Gerry Rafferty, the musician responsible for the 70s hit ‘Baker Street’ amongst others has passed away aged 63, due to long-term alcoholism.

Rafferty spent many years battling with the debilitating disease that destroyed his liver, and although his condition did improve slightly, eventually his life support machine was switched off and he was allowed to die.

Rafferty was born April 16th, 1947 in Paisley, Scotland, the son of a devout man who was also a drinker and unpredictable. Like most people, he developed a love for music during his teens.

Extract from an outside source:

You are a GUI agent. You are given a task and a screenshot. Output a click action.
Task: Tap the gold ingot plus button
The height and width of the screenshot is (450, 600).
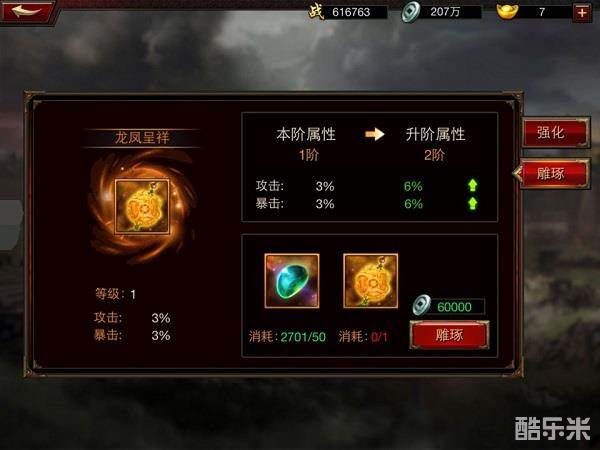tap(582, 13)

For a short while he worked with Billy Connolly in The Humblebums, a Glaswegian band who recorded a few albums together before Rafferty decided it was time to go solo when he recorded his first solo endeavour, Can I Have My Money Back in 1972. That same year he teamed up with an old friend to form the band Stealers Wheel who enjoyed much success with the hit song Stuck In The Middle which reached number 6 in the charts and later received a second wave of success when it was used by Quentin Tarantino in Reservoir Dogs.

In 1978, Rafferty released City to City, a solo album that sold over 5 million copies worldwide, and contained his classic hit Baker Street which owed much of its success to the sound of Raphael Ravencroft’s saxophone riff.

Rafferty’s last few years were marred by reports of uncharacteristic behaviour. He was thrown out of the Westbury Hotel in London for unruly conduct and then checked himself into hospital citing liver problems as the reason. Just a month later he disappeared altogether with sources claiming that he was happy and well and writing new material in Tuscany, when in truth  he was in a Dorset hospital receiving treatment for both alcoholism and liver failure.

Former manager Michael Gray was effusive in his praise of Rafferty’s voice, and believes that it was his stubbornness that limited his musical achievements. “Behind an aggressive front, and a strong awareness of his own musical excellence, was fear. He turned down working with Eric Clapton, Paul McCartney and others.”

Rafferty leaves behind his daughter Martha; his granddaughter Celia; and brother, Jim.